• TESTO
Sul romanzo , lo spirito dell'Europa - Milan Kundera
Sul romanzo , lo spirito dell'Europa - Milan Kundera
FILE PHOTO: Writer Milan Kundera is pictured in Prague, former Czechoslovakia, May 6, 1963. CTK Photo/Frantisek Nesvadba via REUTERS

Sul romanzo, spirito dell’Europa 

FILE PHOTO: Writer Milan Kundera is pictured in Prague, former Czechoslovakia, May 6, 1963. CTK Photo/Frantisek Nesvadba via REUTERS

Milan Kundera ha affiancato alla sua attività di romanziere quella di insegnante di universitario prima a Praga poi a Parigi, poi a Rennes, e di saggista.  Le due attività presentano un affascinante parallelismo, tanto che se sintetizziamo in alcuni termini chiave i temi portanti dell’attività di saggista di Kundera, scopriamo che vengono fuori i termini contenuti nei titoli dei suoi romanzi: scherzo, oblio, riso, leggerezza, identità, lentezza, immortalità.

Nei suoi saggi, fra i quali ricordiamo,  L’arte del romanzo del 1986, I testamenti traditi dal ’93, Il sipario del 2004, Un incontro del 2009, egli si è interrogato sul ruolo della letteratura e sul significato del romanzo nella costituzione dell’identità dell’Europa e della modernità.  Analogamente ad Husserl, che aveva considerato l’Europa in primis non uno spazio geografico o geopolitico, ma un’idea germinata dalla filosofia, Kundera parla degli europei come figli del romanzo. «Un sipario magico, intessuto di leggende, era sospeso davanti al mondo. Cervantes mandò Don Chisciotte in viaggio e strappò quel sipario. Il mondo si aprì davanti al cavaliere errante in tutta la comica nudità della sua prosa».

La parola prosa, non a caso, indica non solo ciò che non è scritto in versi, ma anche il carattere concreto, quotidiano della vita.

Che il romanzo sia l’arte della prosa è il senso peculiare di quest’arte di svelare con l’arma che gli è più propria (lo humour) l’anima delle cose. Il romanzo nasce in parto gemellare con le opere di Cervantes e di Rabelais, entrambe sotto la stella dello humour che, scrive Kundera, è «ben diverso dal riso, dalla beffa, dalla satira», è il quid che «rende ambiguo tutto ciò che tocca», il «lampo divino che rivela tutta l’ambiguità morale del mondo e la profonda incompetenza dell’uomo a giudicare gli altri – lo humour, l’euforia che nasce dal conoscere la relatività delle umane cose, il bizzarro piacere che deriva dalla certezza che non ci sono più certezze».

• CONSEGNA 1
Secondo il testo su Kundera, in quali città ha insegnato all'università?
• CONSEGNA 2
Riscrivi il passo del testo su Kundera che comincia con "Milan Kundera ha" e va avanti fino a "identità, lentezza, immortalità.", rinominando "romanziere" in "scrittore".

• Righe del dataset
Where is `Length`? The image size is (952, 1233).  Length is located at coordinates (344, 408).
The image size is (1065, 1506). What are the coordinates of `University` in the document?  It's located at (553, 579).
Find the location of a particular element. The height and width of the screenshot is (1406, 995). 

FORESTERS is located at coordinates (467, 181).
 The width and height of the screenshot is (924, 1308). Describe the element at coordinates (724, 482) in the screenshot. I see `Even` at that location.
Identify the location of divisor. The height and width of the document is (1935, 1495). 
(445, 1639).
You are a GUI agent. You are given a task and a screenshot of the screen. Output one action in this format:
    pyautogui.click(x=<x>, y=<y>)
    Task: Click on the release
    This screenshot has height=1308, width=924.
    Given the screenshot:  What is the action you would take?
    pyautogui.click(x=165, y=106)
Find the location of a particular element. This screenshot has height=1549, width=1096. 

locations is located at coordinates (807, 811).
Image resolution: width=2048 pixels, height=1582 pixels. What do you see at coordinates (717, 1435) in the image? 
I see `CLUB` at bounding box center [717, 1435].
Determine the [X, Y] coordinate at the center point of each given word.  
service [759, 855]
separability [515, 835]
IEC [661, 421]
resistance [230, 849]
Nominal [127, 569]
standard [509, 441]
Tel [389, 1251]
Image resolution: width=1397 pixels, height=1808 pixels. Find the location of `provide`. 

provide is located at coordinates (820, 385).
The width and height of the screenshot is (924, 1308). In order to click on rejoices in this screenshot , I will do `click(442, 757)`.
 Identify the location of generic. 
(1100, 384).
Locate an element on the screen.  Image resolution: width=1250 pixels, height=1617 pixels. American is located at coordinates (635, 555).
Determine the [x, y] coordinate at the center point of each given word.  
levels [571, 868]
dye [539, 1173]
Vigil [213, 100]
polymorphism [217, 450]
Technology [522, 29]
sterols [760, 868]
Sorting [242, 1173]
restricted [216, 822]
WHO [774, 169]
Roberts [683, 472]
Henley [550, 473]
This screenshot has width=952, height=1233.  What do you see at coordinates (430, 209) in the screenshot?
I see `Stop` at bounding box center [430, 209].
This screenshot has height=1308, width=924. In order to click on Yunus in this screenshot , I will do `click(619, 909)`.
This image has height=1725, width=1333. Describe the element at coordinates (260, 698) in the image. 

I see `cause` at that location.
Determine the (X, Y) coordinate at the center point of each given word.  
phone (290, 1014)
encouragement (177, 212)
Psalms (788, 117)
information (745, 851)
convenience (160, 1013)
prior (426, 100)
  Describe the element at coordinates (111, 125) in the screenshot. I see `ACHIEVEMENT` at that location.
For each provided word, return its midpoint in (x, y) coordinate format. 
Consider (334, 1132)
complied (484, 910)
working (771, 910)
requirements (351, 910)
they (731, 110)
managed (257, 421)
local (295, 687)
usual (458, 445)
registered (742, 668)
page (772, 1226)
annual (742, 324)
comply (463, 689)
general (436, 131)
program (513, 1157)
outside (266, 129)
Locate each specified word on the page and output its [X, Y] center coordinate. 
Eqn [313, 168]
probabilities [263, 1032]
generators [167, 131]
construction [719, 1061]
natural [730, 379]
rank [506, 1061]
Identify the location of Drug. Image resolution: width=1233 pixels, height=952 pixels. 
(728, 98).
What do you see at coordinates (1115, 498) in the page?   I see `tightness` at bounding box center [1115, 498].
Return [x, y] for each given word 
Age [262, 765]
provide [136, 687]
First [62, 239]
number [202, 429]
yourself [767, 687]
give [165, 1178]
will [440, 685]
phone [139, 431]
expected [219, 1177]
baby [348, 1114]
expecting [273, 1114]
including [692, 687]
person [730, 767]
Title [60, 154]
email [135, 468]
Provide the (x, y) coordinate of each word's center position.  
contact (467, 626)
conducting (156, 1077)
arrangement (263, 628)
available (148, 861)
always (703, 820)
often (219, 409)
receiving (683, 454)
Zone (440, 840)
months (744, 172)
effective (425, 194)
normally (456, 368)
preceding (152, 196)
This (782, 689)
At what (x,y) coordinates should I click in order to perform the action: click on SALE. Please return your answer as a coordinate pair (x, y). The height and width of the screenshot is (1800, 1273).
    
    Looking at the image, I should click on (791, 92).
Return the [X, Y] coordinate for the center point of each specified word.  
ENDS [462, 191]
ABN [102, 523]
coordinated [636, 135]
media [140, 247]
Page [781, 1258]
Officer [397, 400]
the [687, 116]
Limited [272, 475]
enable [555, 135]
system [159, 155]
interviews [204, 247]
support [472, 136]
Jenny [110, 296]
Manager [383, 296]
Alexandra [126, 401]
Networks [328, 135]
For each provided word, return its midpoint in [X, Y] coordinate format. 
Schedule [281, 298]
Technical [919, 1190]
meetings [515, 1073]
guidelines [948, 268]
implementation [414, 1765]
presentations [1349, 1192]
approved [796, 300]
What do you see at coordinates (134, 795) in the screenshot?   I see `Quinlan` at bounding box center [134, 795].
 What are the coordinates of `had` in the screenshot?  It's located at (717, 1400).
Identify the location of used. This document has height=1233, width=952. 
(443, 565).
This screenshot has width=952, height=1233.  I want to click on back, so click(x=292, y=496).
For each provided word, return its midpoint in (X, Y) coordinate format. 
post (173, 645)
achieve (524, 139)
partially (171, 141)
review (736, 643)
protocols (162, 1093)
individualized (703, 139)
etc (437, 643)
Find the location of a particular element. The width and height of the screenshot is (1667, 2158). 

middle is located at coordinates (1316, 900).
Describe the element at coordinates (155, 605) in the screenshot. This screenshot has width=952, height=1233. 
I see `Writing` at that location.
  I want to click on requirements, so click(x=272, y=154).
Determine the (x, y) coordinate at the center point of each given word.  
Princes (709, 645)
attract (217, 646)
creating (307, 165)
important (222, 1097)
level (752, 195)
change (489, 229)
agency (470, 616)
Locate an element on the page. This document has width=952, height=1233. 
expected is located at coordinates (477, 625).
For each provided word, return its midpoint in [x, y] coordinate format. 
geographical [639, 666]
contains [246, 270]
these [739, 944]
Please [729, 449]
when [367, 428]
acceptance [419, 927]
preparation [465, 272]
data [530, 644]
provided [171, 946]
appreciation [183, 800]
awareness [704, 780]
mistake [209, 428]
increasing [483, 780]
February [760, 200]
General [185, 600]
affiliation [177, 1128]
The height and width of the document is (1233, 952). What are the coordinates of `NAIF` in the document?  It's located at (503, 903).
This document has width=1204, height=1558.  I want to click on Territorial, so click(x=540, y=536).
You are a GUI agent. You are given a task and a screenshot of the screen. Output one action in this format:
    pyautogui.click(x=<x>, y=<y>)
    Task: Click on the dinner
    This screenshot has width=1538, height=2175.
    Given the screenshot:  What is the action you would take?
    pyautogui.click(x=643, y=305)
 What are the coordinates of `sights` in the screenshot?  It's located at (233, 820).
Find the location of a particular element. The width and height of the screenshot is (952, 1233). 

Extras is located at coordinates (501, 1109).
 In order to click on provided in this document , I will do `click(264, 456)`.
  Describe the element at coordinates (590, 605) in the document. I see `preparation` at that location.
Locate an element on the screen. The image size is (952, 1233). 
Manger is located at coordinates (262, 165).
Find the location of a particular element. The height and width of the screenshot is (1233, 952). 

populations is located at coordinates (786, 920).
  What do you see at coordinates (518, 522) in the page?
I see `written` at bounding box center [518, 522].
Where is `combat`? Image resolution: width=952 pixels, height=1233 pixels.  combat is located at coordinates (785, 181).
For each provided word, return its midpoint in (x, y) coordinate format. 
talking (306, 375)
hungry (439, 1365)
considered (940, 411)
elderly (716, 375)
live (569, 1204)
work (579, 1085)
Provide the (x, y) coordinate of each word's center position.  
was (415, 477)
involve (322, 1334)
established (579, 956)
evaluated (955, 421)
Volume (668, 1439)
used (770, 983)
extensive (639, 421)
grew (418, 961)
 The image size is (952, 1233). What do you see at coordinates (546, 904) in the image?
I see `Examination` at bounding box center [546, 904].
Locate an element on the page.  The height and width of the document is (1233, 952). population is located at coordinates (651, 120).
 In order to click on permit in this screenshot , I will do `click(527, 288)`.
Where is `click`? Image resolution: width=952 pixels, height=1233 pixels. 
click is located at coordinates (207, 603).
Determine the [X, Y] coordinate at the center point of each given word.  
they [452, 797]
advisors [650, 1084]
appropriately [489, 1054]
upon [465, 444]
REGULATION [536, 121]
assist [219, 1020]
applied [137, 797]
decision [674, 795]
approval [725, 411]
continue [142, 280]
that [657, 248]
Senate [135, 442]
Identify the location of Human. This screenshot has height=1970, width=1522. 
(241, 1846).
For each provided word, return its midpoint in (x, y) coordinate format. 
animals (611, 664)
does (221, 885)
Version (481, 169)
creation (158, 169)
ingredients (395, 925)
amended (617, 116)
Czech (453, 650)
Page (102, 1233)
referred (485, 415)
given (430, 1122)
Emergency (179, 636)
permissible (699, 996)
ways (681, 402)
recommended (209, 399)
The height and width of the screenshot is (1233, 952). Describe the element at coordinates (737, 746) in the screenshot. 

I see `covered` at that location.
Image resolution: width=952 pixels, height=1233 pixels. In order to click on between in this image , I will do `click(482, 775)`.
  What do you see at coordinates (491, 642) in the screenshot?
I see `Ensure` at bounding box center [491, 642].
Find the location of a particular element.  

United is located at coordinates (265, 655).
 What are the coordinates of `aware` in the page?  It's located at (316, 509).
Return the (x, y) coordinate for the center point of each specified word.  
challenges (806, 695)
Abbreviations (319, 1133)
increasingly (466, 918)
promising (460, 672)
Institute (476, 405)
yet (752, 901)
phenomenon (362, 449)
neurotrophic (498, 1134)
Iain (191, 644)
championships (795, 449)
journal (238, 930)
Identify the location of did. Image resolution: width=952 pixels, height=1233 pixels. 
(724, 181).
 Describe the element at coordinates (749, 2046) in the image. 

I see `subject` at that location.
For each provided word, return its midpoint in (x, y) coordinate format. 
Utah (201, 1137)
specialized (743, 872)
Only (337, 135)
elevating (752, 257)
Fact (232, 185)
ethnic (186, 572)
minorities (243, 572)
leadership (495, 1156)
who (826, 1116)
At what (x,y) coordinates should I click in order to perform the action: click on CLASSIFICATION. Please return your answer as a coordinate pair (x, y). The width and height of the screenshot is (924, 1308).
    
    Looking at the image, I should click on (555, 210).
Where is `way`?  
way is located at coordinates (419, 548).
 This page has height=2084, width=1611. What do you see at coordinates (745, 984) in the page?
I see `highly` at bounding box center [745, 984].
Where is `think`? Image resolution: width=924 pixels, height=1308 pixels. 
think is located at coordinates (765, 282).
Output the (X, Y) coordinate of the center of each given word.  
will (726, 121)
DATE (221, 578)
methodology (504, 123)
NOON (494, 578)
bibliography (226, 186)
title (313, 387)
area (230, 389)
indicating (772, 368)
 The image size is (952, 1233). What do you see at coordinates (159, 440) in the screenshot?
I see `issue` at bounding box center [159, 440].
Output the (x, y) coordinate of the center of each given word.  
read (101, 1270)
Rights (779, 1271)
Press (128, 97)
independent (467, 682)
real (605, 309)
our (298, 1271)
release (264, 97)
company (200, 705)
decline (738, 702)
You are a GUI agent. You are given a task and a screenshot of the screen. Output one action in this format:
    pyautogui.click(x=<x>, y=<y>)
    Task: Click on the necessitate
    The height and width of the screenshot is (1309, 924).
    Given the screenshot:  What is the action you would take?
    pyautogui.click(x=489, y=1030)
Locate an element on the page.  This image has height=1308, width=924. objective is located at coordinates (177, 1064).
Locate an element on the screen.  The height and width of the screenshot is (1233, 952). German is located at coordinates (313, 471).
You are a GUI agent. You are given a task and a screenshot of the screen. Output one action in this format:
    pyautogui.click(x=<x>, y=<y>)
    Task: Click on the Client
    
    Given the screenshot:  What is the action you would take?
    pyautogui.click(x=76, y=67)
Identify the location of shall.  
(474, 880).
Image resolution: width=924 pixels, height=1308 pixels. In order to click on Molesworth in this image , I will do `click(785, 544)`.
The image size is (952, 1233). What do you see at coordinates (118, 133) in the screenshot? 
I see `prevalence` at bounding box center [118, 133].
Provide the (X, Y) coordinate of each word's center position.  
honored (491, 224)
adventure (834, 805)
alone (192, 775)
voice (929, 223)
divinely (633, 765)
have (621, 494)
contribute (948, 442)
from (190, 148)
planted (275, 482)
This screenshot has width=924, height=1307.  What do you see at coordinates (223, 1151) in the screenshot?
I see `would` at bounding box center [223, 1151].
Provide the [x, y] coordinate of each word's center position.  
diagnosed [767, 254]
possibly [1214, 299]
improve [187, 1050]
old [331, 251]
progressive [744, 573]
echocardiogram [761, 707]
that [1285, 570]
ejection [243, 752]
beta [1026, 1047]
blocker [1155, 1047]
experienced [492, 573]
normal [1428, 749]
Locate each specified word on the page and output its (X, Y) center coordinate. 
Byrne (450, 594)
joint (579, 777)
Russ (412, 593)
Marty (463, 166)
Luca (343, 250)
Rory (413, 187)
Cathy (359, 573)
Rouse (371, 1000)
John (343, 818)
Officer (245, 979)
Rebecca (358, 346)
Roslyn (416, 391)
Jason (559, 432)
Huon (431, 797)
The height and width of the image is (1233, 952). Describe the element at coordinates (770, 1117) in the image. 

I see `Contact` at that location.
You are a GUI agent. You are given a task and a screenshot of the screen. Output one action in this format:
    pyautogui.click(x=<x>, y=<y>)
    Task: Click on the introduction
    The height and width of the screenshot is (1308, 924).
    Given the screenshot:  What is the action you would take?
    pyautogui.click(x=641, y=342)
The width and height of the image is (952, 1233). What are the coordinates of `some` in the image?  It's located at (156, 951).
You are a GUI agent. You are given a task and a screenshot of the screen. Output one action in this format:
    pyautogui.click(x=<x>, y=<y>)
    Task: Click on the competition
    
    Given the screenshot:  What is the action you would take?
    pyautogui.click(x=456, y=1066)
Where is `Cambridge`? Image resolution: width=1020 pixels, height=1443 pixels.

• RISPOSTA 1
Praga, Parigi e Rennes.

• RISPOSTA 2
Milan Kundera ha affiancato alla sua attività di scrittore quella di insegnante di universitario prima a Praga poi a Parigi, poi a Rennes, e di saggista.  Le due attività presentano un affascinante parallelismo, tanto che se sintetizziamo in alcuni termini chiave i temi portanti dell’attività di saggista di Kundera, scopriamo che vengono fuori i termini contenuti nei titoli dei suoi romanzi: scherzo, oblio, riso, leggerezza, identità, lentezza, immortalità.